Dans le cas du Sénégal, et des pays de l’UEMOA, cette réponse ne peut être que budgétaire. La banque centrale ne doit pas être sollicitée ni par les états, ni par les banques, sans recadrage budgétaire car tout soutient des banques ou de la banque centrale sera in fine budgétaire dans notre cadre monétaire actuel. Des crédits non performants refinancés par la banque centrale pour permettre aux banques de financer des pertes d’entreprises affectées ne peut se faire qu’avec la garantie de l’état, ce qui nous ramène à un double problème budgétaire (celui du bilan de la banque centrale et de celui des banques).

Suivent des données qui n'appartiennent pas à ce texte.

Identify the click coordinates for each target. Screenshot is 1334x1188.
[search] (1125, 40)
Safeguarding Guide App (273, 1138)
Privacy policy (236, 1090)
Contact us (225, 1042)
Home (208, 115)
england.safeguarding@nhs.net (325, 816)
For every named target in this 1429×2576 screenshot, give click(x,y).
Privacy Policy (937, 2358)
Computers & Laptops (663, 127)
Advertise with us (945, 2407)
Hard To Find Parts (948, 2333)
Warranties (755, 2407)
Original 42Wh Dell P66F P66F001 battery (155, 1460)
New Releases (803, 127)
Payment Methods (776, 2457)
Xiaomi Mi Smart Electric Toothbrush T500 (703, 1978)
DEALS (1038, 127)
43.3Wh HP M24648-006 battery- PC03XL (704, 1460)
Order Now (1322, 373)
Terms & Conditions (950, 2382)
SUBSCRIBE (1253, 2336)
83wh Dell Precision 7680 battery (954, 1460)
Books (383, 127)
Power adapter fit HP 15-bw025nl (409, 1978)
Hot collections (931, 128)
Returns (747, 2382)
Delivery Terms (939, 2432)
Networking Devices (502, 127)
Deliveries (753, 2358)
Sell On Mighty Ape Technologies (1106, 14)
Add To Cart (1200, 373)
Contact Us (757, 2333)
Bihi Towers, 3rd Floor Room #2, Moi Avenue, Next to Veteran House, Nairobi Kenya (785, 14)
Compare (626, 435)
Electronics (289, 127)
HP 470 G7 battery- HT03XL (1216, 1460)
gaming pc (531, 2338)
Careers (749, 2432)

Cette liquidité, la banque centrale ne peut pas non plus la soutenir sans les réserves de change correspondantes que seuls les états peuvent aller chercher pour ne pas hypothéquer la reprise après la crise. Tout ceci devrait nous suffire comme preuve qu’il y a urgence à adopter la monnaie ECO UEMOA en 2020, à la flexibiliser, et à donner à la BCEAO une autonomie d’objectif sur le taux de change. Il faut donc par l’endettement de l’état immédiatement mobiliser les ressources qui nous sont disponibles au Fonds Monétaire International en la circonstance, et qui peuvent aller à plus de 150 milliards, en ce qui nous concerne, et qui n’ajouteront qu’environ 1 pourcent du PIB à notre dette.
Ces montants en réserves de change permettront par ailleurs à la banque centrale de soutenir un volume supplémentaire de titres d’états en FCFA et atténuer l’impact sur la demande globale, notamment du secteur des services. La mise en œuvre d’un nouveau cadre budgétaire doit être immédiate en ne réduisant pas notamment les crédits budgétaires en cours d’exécution jusqu’à plus de visibilité. L’utilisation appropriée de cette liquidité découlant d’un déficit budgétaire plus élevé que prévu par les citoyens assurera la bonne distribution sans que la bureaucratie d’état et le lobbying n’en déterminent la destination. Cette option devrait être celle des libéraux. Dans un contexte où l’état et la BCEAO cherchent à accélérer l’inclusion financière des populations, l’état a là une autre opportunité. L’allocation d’un montant forfaire (25 000 CFA) à 3 millions de sénégalais, à travers des comptes de monnaie électronique (orange money, freecash etc…) à souscrire par les récipiendaires, représenterait 75 milliards des montants mobilisables au FMI. Ceci devrait se faire avec des incitatifs d’utilisation des montants alloués sous forme électronique au niveau des opérateurs.
Pour la mise en œuvre, Il suffirait d’allouer des titres à ces sociétés qui ne les liquéfieront qu’au besoin dans les banques et à travers elles à la BCEAO qui détiendrait la contrepartie en devises mobilisées par les états. Cette politique de transferts de cash est actuellement mise en œuvre par plusieurs pays pour soutenir la demande globale sans ciblage particulier. Cette option est également plus libérale et plus juste envers les populations qui toutes contribuent à la soutenabilité de notre dette, pas seulement les entreprises. La diversité des réactions des entreprises et des individualités et leur capacité d’adaptation à la crise au fur et à mesure qu’elle se déroule n’est pas à sous-estimer. Il faut donc éviter de trop centraliser la réaction gouvernementale, pour soutenir la résilience de notre système économique. Librement.